HOME > EE & GPS Support > Fix the Transfer Problem

High level considerations about how to create a solution for citations in BG

Geir's high level considerations on citations in BetterGEDCOM.pdf for discussion.

No more scrambled citations!

Citations represent the record of Evidence for our conclusions; the Genealogical Proof Standard deals with evidence and conclusions and has an element, "Complete and accurate citation of sources."

BetterGEDCOM will provide for the "complete" and "faithful" transfer of citations.

When fully implemented, BetterGEDCOM Applications will export all the data necessary for another BetterGEDCOM Application to reconstruct citations from both standard and non-standard Citation Elements and default, standard and non-standard Citation Templates. We have preliminarily identified six (6) requirements for this purpose.
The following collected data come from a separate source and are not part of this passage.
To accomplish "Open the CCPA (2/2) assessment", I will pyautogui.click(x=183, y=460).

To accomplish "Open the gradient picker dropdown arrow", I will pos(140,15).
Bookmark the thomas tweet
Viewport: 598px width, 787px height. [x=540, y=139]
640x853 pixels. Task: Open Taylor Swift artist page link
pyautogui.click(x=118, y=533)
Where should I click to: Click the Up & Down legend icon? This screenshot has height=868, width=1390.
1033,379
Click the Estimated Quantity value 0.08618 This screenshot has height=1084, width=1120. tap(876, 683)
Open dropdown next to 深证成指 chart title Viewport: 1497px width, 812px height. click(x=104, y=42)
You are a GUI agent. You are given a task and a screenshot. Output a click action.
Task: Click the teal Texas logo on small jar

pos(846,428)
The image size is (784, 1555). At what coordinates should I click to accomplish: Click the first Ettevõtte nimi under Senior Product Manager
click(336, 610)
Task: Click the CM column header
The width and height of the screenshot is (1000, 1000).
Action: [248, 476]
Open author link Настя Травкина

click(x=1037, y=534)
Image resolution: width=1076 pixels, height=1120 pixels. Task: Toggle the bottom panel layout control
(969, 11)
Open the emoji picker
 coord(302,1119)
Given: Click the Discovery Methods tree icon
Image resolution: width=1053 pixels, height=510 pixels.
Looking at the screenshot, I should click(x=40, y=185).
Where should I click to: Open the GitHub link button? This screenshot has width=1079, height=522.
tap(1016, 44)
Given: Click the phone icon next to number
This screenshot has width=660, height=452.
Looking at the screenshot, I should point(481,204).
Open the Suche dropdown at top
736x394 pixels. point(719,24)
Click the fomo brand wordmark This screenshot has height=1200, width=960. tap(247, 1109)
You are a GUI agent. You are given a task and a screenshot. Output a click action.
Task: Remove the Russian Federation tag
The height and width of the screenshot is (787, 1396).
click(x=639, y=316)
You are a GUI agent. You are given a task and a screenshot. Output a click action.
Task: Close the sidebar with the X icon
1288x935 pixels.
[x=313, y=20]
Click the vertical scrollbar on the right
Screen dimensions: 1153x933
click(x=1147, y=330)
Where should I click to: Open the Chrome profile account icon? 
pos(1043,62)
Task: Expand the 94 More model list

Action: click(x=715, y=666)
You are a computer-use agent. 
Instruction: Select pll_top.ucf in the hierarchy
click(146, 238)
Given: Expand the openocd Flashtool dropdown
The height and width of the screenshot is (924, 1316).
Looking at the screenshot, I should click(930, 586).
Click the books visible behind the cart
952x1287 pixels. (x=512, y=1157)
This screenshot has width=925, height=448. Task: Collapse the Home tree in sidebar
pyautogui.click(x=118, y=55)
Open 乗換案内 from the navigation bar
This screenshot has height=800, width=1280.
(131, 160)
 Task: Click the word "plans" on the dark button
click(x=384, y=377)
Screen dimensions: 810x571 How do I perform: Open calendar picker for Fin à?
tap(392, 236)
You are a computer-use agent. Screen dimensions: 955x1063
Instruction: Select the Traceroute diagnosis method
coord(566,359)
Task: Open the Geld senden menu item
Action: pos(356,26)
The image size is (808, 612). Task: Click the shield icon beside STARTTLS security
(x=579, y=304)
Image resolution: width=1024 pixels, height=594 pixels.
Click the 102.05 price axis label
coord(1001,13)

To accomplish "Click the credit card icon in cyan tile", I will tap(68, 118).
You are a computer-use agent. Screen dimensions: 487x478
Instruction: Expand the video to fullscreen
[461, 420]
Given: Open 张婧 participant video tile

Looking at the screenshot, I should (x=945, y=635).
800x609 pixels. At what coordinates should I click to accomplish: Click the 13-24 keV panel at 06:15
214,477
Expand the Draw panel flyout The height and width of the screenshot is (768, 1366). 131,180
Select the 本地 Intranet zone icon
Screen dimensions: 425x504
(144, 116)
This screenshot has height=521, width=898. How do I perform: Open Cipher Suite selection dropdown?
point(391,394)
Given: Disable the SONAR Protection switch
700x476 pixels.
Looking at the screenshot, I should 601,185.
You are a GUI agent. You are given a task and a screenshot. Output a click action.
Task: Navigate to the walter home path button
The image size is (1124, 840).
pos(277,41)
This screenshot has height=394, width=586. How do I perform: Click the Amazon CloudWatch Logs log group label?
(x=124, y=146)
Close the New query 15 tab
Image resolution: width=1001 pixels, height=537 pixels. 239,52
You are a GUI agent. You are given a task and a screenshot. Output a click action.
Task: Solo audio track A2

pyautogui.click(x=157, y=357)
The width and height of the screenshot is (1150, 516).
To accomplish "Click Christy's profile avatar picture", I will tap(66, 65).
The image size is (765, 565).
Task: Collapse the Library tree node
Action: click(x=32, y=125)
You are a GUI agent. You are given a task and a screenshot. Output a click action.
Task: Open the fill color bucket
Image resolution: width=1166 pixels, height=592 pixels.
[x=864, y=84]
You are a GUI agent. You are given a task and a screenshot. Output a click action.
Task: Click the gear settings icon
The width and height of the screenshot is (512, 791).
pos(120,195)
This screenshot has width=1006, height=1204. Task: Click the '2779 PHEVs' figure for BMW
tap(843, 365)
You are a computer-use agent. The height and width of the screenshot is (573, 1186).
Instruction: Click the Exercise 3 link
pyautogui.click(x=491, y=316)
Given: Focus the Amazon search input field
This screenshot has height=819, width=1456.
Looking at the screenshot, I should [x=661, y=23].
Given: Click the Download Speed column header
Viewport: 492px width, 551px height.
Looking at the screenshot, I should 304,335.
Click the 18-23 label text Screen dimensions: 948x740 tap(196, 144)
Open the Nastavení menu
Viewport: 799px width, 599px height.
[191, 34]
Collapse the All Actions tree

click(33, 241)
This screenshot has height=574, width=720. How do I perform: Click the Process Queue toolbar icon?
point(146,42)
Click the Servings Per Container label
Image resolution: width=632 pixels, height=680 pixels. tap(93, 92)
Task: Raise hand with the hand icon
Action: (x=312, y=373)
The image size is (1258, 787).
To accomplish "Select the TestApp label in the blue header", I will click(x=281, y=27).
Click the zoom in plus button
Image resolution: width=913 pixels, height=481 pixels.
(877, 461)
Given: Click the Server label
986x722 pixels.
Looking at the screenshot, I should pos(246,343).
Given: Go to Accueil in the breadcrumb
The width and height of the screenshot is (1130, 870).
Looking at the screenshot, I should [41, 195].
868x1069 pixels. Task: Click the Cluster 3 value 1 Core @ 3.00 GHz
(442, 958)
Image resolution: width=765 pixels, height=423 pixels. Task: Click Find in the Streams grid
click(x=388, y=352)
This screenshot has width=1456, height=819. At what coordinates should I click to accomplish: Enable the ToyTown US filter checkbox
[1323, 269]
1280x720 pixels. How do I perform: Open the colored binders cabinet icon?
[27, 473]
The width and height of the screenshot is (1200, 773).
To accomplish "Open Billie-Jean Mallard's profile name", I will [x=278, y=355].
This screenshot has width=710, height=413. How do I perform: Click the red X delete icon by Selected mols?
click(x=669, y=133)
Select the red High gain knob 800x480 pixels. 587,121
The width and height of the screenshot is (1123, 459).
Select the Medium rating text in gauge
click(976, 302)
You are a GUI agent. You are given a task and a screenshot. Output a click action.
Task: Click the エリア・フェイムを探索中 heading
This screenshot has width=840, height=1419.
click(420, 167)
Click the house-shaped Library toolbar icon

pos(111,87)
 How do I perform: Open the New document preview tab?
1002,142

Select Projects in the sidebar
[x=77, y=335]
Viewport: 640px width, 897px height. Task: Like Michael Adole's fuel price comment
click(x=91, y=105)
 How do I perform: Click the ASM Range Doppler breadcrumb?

1. Establish an extended group of standard BetterGEDCOM Citation Elements, and
2. Determine the method by which an Application will define and export non-standard Citation Elements, and
3. Discover one or more standardized BetterGEDCOM Citation Templates, where at least one "default" template is based on GEDCOM's Data Fields, and
4. Determine the method by which Applications will export references to that/those standardized BetterGEDCOM Citation Templates, and
5. Discover ways by which Applications will define and export (or export references to) non-standard Citation Templates, and
6. Determine methods by which this comparatively larger export will be consistently interpreted by those Applications that are GEDCOM compatible but have not yet adopted BetterGEDCOM's model. [Link to discussion]

Somewhat in the way GENTECH envisioned active management of it's data model, [*] BetterGEDCOM envisions active management of standard Citation Elements and Citation Templates. We have preliminarily identified one (1) requirement for this purpose:

7. Provide means for active management of BetterGEDCOM standard Citation Elements, Citation Templates and the mechanisms by which references are transmitted.

*GENTECH Genealogical Data Model (2000), p. 3, "the model will be extended."


GeneJ 2011-04-08T20:45:43-07:00
#6 - Determine methods by which this comparatively larger export will be consistently interpreted by those Applications that are GEDCOM compatible but have not yet adopted BetterGEDCOM's model.
How about some ideas?

One thought was to have a requirement for BetterGEDCOM to have a "default" template based on GEDCOM's current Data Fields. (Not all currently do.)

That would at least provide an internal "map to" mechanism in each BetterGEDCOM compliant application.

Needs much work, but perhaps this is a start.
AdrianB38 2011-04-09T12:38:39-07:00
Trying to respond to your request for ideas.... I'm a bit uncertain exactly what we're talking about. I presume that the "larger export" refers to the new elements to construct citation / footnotes / bibliography / whatever - where by "new" I mean, things that aren't in GEDCOM. Is it that or not?

Then the applications in scope seem to be clear - they are GEDCOM "compatible" apps but not BG "compatible" apps.

So.... oh - I just lost it - how are these GEDCOM "compatible" apps going to be loading these new elements? On what sort of a file?

I think I must have misinterpreted somewhere...
GeneJ 2011-04-09T13:37:39-07:00
Hi Adrian --

Thank you.

You wrote, "how are these GEDCOM "compatible" apps going to be loading these new elements?"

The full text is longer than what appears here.